De ce point, je passai successivement à Karé-Fattendi, Karé et Alinkel. Ces trois villages, riches autrefois, sont presque entièrement dépeuplés ; à peine y trouvai-je quelques pauvres diables pour me renseigner et me parler de leur pays. L’étonnement que leur causait ma venue les faisait fuir à mon approche ; mais, bientôt rassurés, tous s’offraient pour me montrer l’or sur les bords de la rivière, et, mettant en moi leur confiance, ils n’espéraient, me disaient-ils, qu’en la venue des blancs.

À Karé-Fattendi, je ne trouvai qu’un amas de ruines. Les bords de la rivière y sont difficiles, presque inabordables ; elle doit être profonde, à en juger par la quantité d’hippopotames qui se jouaient dans ses eaux, pendant que nous reposions sous un superbe tamarinier.

Dans ce pays ruiné par la guerre, la végétation est fort belle ; les tamariniers et les samanas y atteignent une hauteur considérable. Le chemin est presque toujours ombragé par les arbres ; mais les mimosées y croissent en grand et retiennent trop souvent le voyageur, ou l’obligent à courber la tête devant leurs épines menaçantes.

À Alinkel comme ailleurs, on ne rencontre que des ruines qui contrastent péniblement avec la richesse du sol, couvert de cultures, surtout sur les berges de la rivière où la terre conserve plus longtemps la fraîcheur et où le travail de l’homme se réduit aux ensemencements, et, quand le mil approche de la maturité, à la garde de champs que viennent dévaster les oiseaux et les singes.

Les ravages encore récents d’Al-Hadji avaient distrait tous les habitants de leurs occupations habituelles, et les avait contraints à demander à la fécondité de la terre les moyens d’existence que leur assuraient autrefois les dépôts aurifères de la Falémé.

En se retirant du Fouta, Al-Hadji avait divisé ses bandes en trois colonnes ; l’une dut remonter le Sénégal, une autre la Falémé, et la troisième suivre une route intermédiaire à travers le Bambouk, de manière à ce que pas une case, pas un être vivant ne pût leur échapper. Toutes les populations, hommes, femmes et enfants, furent entraînées à la suite du prophète. Les villages, après avoir été pillés, furent livrés aux flammes. Pour leurs malheureux habitants arrachés à leurs foyers, il ne devait plus y avoir d’autre patrie que celle que le marabout leur promettait dans le Kaarta.

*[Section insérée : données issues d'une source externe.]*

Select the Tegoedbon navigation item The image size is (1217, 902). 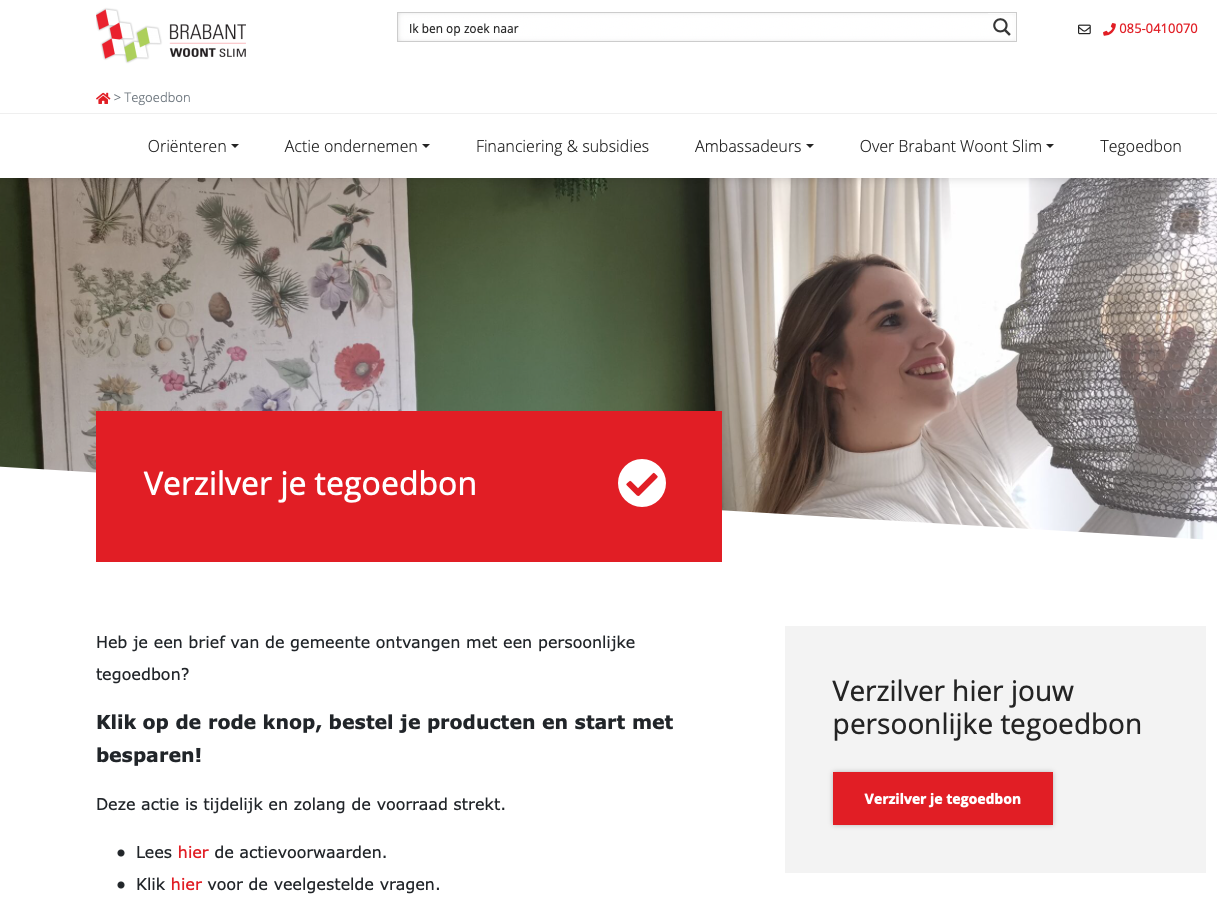pyautogui.click(x=1141, y=146)
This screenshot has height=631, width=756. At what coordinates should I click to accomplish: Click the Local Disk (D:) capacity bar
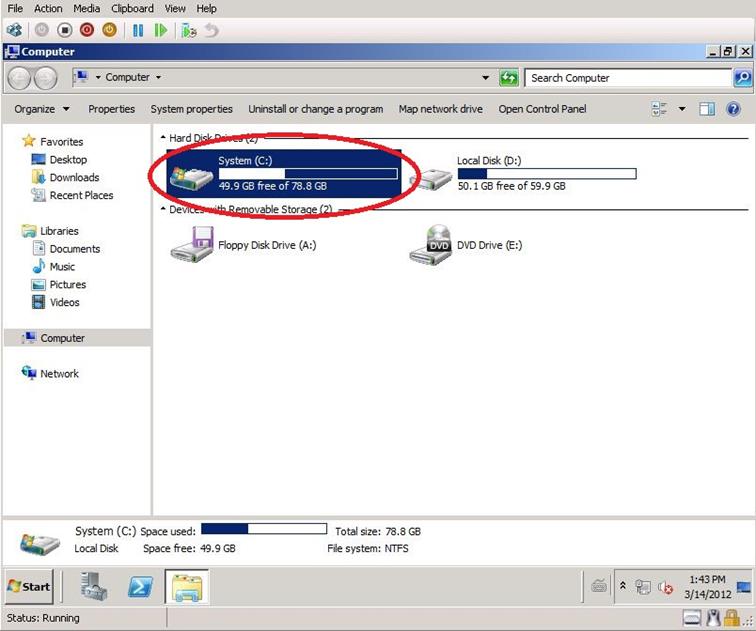[546, 174]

Sur la route, beaucoup désertèrent et vinrent reformer les centres de population ; aujourd’hui, tous savent qu’il n’y a plus de salut pour eux qu’auprès des Français.

Le chef d’Alinkel lui-même vint me conduire sur les bords de la Falémé, aux endroits ou l’on recueille l’or, et me fit ressortir les avantages d’un établissement français dans son village.

La largeur de la rivière est, en cet endroit, de cent vingt mètres. Les grands arbres qui ornent ses rives, le bruit de l’eau qui se brise en cascades, et les roches qui embarrassent son lit font de cette section de la rivière une des plus belles de tout son cours.

Le soir, mes hommes firent la curée d’un caïman dont les gens du village voulurent bien nous vendre une partie. Nous partîmes le lendemain, et avant dix heures nous étions à Farabana. La route présente partout le même aspect : quelques marigots dans cette saison, presque toujours à sec, de hautes herbes, des mimosées, et parfois une véritable forêt de haute futaie dont le feuillage nous préservait de l’ardeur du soleil.